>> start
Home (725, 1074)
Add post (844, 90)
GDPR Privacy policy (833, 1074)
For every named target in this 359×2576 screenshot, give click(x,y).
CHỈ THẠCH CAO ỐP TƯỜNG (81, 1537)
>> end
>> start
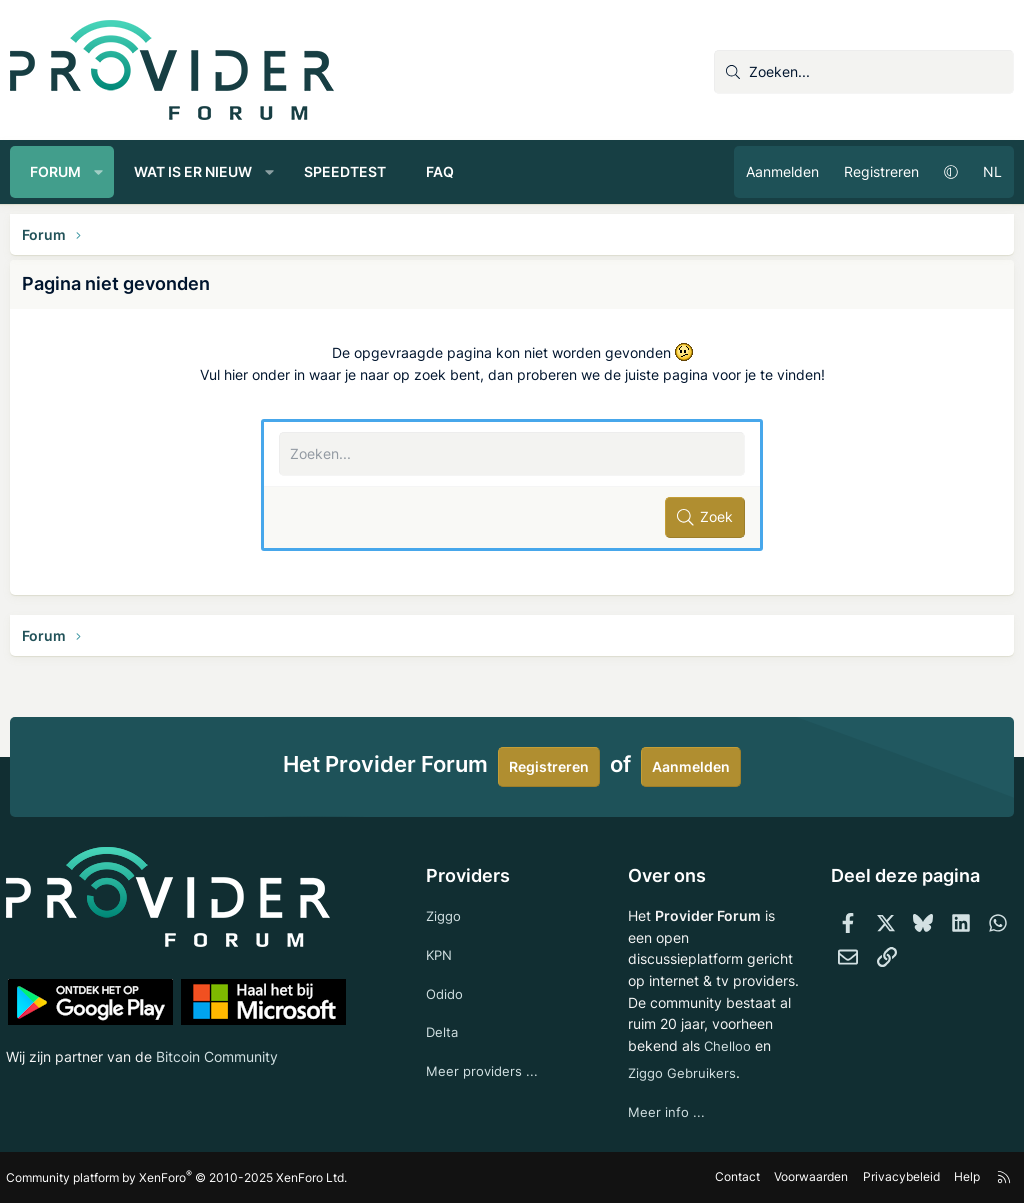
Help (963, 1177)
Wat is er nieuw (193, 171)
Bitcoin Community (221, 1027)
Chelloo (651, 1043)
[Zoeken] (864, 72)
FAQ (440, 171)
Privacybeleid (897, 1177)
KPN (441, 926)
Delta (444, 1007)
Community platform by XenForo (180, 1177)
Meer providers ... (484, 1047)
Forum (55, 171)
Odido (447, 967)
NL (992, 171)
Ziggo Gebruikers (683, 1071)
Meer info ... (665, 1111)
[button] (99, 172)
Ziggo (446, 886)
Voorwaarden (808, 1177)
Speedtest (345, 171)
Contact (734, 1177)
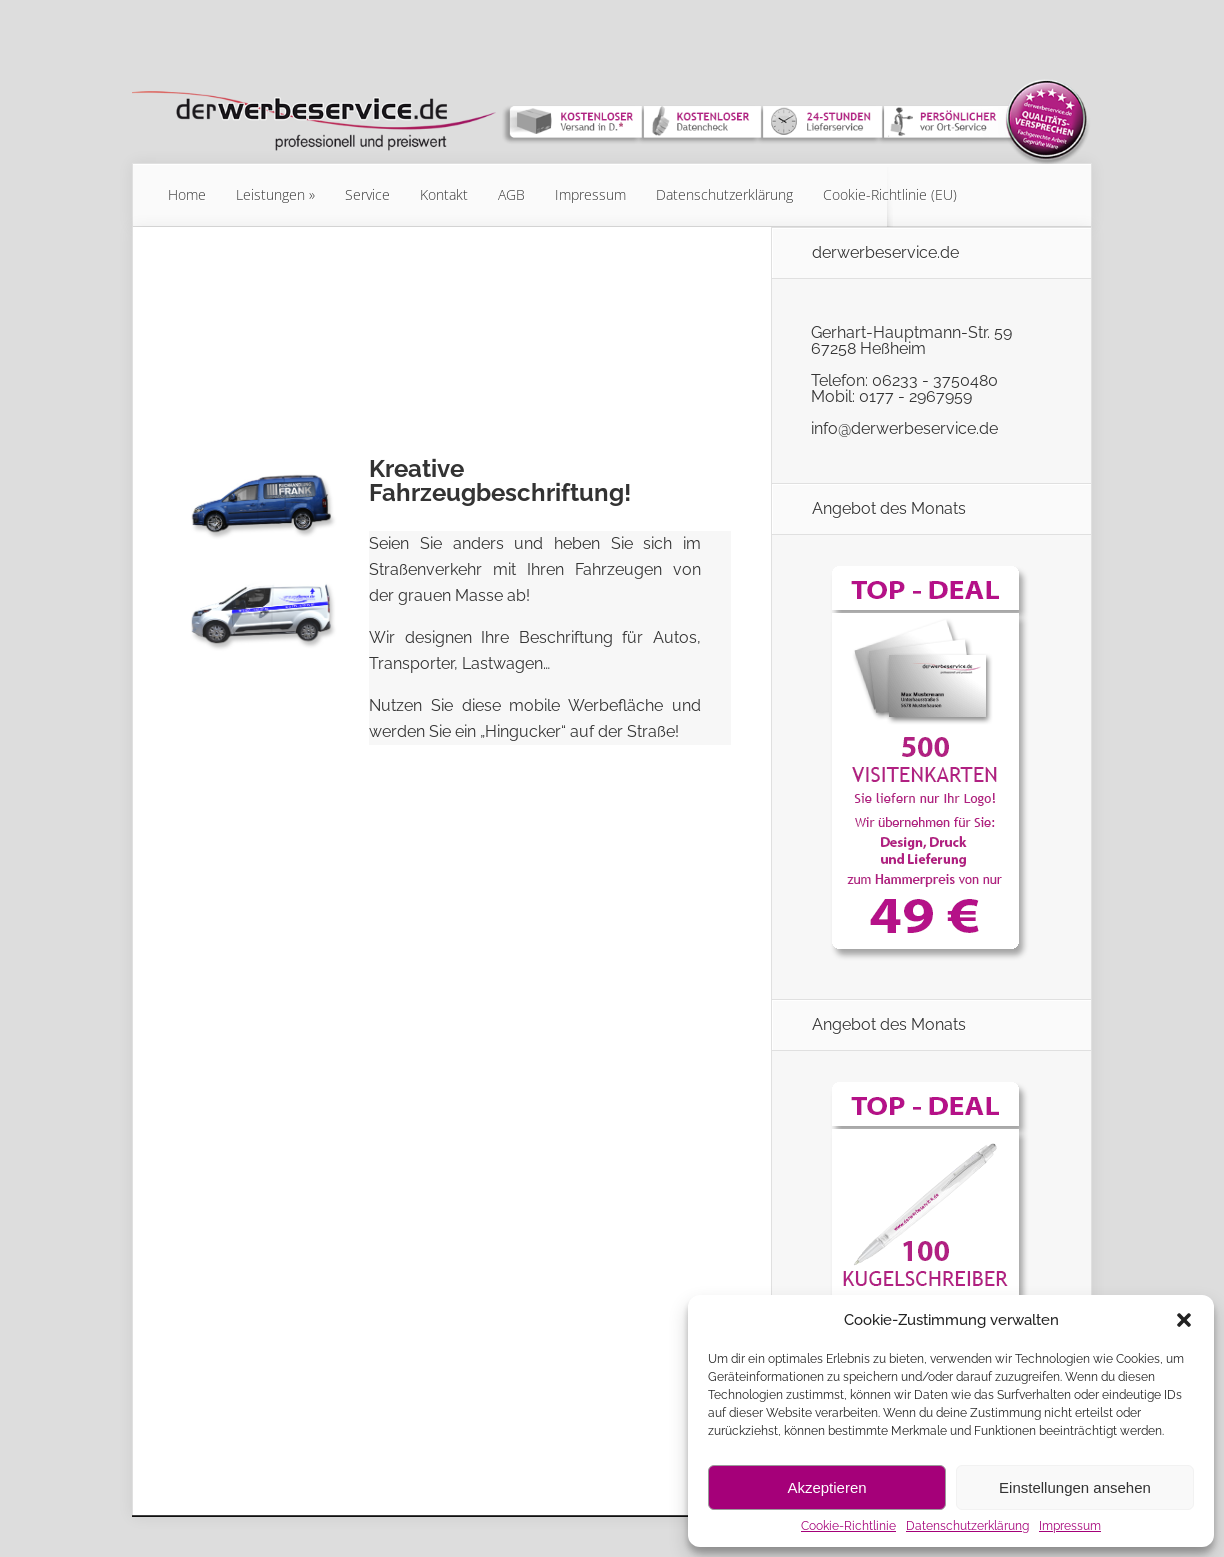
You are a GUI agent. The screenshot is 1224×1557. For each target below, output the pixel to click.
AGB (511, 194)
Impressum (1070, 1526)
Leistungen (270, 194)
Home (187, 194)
>> end
WORK TO DO: Recast the data, beginning at the line that contains "Ziggo (446, 886)" and stopping after the line that contains "Home (187, 194)", as a Markdown table with the columns Row and Line, where Row holds a running number. Leave out blank lines and pictures.

THE RESULT:
| Row | Line |
|---|---|
| 1 | Ziggo (446, 886) |
| 2 | Voorwaarden (808, 1177) |
| 3 | Speedtest (345, 171) |
| 4 | Contact (734, 1177) |
| 5 | You are a GUI agent. The screenshot is 1224×1557. For each target below, output the pixel to click. |
| 6 | AGB (511, 194) |
| 7 | Impressum (1070, 1526) |
| 8 | Leistungen (270, 194) |
| 9 | Home (187, 194) |